Forodhani food market
As the sun sets in Stone Town, locals and tourists alike flock down to Forodhani Gardens on the waterfront, where a nightly food market serves up hot griddles laden with seafood. Quench your thirst with a freshly squeezed sugarcane juice, sample skewers of octopus dipped in tamarind, lobster and crab claw, platters of prawns and Zanzibari pizza (a chapati-type pita bread stuffed with mince meat, egg, mayo, onion & chill).
Sunset Dhow Sail
The iconic dhow is an ancient Arabic sailing vessel, carved out of mangrove timber and flagged with a lateen mainsheet, these graceful boats plyed the trade winds between east Africa, Persia and India for centuries. In fact, they are still built and operate today, although mainly for Indian Ocean fishing and transport. One of Zanzibar’s biggest treats is to set sail aboard a sunset cruise and watch the historic Stone Town shoreline glide-by, while the lights from mainland Dar es Salaam twinkle in the distance.

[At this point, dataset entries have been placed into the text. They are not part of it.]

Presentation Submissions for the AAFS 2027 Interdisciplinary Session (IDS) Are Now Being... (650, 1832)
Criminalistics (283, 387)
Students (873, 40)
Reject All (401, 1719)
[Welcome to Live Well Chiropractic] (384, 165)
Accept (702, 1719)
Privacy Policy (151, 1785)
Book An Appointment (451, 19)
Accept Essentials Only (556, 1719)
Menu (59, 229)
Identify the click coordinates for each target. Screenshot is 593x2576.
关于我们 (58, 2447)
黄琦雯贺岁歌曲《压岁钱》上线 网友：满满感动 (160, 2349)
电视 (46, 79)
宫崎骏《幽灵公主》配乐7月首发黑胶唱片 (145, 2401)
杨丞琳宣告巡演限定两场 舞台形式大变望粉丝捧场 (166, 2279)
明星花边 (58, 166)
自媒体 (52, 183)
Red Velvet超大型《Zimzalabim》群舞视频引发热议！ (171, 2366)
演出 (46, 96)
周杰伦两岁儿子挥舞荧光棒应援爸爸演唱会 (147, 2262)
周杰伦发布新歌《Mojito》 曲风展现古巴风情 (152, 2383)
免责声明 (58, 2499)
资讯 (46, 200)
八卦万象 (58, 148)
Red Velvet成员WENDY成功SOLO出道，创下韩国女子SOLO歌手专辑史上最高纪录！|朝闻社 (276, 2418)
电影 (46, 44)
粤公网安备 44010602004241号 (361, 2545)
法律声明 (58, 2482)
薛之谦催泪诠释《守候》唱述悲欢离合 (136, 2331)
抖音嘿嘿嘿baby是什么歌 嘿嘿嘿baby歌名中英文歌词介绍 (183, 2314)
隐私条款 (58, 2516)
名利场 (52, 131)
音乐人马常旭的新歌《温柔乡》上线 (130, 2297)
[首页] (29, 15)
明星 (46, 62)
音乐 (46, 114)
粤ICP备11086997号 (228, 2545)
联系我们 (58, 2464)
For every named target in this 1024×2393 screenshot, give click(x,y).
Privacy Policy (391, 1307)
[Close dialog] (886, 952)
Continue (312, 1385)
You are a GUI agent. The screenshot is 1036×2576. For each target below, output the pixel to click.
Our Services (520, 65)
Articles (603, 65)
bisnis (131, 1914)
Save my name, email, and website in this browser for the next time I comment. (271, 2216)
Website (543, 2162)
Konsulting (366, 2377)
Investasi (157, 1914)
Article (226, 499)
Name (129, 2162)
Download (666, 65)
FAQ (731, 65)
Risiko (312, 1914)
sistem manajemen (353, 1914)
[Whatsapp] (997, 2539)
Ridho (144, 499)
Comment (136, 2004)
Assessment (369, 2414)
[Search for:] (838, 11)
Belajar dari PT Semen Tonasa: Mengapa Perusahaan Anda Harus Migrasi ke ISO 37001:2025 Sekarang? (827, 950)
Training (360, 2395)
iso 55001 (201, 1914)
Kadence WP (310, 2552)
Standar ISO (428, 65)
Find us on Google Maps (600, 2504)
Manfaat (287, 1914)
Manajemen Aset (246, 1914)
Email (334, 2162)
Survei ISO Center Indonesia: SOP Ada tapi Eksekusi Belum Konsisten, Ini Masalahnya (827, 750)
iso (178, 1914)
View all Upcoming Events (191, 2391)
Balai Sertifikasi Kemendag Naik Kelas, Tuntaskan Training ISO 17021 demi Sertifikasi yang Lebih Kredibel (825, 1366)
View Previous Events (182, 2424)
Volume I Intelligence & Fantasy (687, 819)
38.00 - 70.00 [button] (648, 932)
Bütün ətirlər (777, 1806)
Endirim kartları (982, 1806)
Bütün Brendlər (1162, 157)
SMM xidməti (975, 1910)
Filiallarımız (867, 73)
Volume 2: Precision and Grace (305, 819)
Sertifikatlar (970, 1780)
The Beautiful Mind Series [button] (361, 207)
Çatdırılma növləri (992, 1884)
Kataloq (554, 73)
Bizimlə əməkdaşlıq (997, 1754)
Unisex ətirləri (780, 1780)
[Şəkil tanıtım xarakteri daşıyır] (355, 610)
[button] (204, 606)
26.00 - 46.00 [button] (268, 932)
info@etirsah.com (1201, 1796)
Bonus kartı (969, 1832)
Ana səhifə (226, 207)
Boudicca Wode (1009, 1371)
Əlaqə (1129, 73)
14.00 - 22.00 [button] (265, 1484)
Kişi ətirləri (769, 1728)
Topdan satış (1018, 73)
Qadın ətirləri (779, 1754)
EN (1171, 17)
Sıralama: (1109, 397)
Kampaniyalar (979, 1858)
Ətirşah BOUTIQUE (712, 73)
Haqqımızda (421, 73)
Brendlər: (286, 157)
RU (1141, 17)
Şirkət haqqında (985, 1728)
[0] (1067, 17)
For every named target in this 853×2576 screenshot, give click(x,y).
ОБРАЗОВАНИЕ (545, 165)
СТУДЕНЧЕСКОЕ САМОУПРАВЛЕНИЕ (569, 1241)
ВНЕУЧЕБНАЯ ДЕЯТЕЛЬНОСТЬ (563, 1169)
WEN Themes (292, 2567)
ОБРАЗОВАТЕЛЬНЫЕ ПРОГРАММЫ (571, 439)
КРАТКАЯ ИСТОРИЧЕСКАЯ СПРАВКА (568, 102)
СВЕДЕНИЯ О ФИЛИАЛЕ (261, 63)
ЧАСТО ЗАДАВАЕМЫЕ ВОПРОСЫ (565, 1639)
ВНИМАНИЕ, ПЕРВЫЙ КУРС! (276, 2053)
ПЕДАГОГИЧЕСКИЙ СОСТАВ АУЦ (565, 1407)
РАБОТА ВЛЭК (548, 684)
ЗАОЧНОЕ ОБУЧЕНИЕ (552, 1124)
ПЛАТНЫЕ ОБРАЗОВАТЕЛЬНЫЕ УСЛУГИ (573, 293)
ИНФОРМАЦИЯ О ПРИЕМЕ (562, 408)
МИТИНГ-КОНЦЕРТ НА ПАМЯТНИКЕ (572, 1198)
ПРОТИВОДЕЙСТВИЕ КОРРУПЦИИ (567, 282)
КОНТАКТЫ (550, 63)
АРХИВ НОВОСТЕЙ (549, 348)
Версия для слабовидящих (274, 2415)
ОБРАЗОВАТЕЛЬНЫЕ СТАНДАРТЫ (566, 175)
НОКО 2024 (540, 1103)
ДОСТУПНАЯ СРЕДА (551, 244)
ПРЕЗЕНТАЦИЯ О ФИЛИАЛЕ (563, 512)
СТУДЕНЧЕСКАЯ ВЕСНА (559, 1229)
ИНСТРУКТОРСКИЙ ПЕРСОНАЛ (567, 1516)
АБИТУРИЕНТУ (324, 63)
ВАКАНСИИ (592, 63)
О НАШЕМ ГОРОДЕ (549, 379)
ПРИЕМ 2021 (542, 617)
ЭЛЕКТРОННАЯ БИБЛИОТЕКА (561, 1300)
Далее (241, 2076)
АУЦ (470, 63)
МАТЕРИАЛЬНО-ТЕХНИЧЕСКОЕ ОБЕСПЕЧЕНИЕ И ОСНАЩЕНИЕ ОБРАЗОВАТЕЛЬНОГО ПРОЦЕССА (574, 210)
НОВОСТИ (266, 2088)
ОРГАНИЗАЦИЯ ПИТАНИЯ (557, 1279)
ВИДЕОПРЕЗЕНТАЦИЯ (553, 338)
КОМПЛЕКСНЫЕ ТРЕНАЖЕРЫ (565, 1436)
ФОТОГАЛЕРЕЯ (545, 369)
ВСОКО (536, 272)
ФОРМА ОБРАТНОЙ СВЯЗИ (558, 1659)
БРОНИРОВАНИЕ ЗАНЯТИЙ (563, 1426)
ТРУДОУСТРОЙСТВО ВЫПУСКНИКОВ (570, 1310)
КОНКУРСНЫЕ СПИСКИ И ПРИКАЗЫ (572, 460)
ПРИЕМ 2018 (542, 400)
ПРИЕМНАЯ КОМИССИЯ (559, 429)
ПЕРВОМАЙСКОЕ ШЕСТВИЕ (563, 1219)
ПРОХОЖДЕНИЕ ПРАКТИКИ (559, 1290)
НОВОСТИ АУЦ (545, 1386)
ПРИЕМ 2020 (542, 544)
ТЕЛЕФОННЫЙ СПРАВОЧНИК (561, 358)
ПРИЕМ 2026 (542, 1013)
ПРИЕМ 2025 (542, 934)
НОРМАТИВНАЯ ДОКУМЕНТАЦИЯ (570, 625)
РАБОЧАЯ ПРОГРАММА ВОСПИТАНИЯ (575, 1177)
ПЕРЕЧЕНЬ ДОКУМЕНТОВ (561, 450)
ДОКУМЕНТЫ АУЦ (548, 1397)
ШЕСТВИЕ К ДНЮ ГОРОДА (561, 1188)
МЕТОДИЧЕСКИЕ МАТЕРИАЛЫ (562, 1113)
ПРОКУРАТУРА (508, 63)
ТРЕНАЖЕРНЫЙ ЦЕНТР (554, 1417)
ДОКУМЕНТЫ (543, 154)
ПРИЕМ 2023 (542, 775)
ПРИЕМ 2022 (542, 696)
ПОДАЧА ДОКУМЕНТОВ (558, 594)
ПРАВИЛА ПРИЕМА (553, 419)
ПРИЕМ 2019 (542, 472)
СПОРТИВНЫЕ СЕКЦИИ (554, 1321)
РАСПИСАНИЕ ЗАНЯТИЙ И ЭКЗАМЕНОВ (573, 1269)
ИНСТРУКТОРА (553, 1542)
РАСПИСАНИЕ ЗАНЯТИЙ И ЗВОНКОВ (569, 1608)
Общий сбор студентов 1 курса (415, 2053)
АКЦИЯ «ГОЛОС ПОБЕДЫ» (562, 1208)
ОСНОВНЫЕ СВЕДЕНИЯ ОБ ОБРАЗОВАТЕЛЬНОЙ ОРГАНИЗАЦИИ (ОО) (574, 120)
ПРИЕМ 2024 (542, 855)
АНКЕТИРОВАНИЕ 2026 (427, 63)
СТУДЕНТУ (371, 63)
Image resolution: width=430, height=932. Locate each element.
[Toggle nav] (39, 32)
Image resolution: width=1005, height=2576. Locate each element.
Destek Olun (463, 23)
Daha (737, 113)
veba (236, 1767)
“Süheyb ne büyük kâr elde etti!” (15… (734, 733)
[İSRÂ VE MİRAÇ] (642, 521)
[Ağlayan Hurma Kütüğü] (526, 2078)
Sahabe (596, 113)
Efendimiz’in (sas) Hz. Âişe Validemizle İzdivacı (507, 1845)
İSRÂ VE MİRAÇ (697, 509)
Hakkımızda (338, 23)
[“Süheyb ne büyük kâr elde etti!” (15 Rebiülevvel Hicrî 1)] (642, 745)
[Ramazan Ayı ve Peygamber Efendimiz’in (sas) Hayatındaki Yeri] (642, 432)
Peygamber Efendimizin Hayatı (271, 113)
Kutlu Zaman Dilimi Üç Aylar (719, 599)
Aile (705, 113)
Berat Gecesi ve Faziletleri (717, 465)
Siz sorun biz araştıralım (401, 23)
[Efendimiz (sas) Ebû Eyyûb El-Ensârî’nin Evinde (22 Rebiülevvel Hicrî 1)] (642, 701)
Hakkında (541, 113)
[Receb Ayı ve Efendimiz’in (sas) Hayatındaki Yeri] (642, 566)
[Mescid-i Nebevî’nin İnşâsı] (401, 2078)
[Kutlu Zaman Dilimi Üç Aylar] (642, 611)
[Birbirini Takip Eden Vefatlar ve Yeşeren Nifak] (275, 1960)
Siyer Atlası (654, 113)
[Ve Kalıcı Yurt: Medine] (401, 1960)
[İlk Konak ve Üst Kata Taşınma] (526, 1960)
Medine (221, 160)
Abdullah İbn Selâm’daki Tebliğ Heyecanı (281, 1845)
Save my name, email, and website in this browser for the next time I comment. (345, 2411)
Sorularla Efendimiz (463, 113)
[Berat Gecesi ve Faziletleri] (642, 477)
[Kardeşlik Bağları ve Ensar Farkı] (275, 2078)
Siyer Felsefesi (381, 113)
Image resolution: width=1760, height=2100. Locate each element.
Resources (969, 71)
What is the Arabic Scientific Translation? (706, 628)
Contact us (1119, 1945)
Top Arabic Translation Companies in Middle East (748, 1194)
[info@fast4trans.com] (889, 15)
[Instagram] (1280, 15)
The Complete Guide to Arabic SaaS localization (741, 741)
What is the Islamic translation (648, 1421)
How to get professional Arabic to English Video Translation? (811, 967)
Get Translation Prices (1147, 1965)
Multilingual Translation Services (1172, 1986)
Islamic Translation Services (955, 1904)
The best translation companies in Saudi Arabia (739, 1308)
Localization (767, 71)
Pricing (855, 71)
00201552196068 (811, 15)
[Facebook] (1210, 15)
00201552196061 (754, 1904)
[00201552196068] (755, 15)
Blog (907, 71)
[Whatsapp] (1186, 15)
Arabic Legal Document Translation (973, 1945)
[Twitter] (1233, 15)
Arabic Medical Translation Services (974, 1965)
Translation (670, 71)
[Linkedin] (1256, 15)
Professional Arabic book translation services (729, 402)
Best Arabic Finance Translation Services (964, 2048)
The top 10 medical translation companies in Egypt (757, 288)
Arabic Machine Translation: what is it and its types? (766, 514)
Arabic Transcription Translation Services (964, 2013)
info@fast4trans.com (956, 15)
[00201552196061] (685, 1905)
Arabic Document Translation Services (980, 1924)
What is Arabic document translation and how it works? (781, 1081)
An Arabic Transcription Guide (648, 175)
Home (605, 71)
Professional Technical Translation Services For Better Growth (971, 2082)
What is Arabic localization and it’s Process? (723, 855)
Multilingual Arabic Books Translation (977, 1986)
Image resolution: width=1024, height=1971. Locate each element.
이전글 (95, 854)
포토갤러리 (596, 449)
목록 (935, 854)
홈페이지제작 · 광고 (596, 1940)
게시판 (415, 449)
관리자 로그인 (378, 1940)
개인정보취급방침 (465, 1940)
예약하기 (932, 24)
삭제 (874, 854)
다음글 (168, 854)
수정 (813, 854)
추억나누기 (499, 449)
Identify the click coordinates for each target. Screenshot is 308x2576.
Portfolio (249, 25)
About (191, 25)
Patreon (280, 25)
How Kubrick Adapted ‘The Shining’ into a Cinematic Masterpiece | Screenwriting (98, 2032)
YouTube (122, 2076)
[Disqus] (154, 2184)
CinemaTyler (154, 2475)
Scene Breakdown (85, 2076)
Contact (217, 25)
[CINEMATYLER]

Old Slave Market/Anglican Cathedral
The Heritage Centre therefore among other things aims at promoting tolerance, reconciliation and an inclusive society, bridging social and ethnic divides by telling the story of this dark chapter in the region’s history in an open and factual way. The creation of the Heritage Centre, and making it accessible to school children, who are the country’s future leaders, is also aimed to promote interfaith and inter-communal dialogue and understanding. Furthermore The Site is an important tourist destination, and by improving visitors’ facilities at the site and making it more informative and stimulating, the tourism industry as a whole will benefit, creating jobs and wealth, and helping to reduce poverty. The Heritage Centre among other things is also benefiting many people as it is a great opportunity to promote interfaith relations in Zanzibar.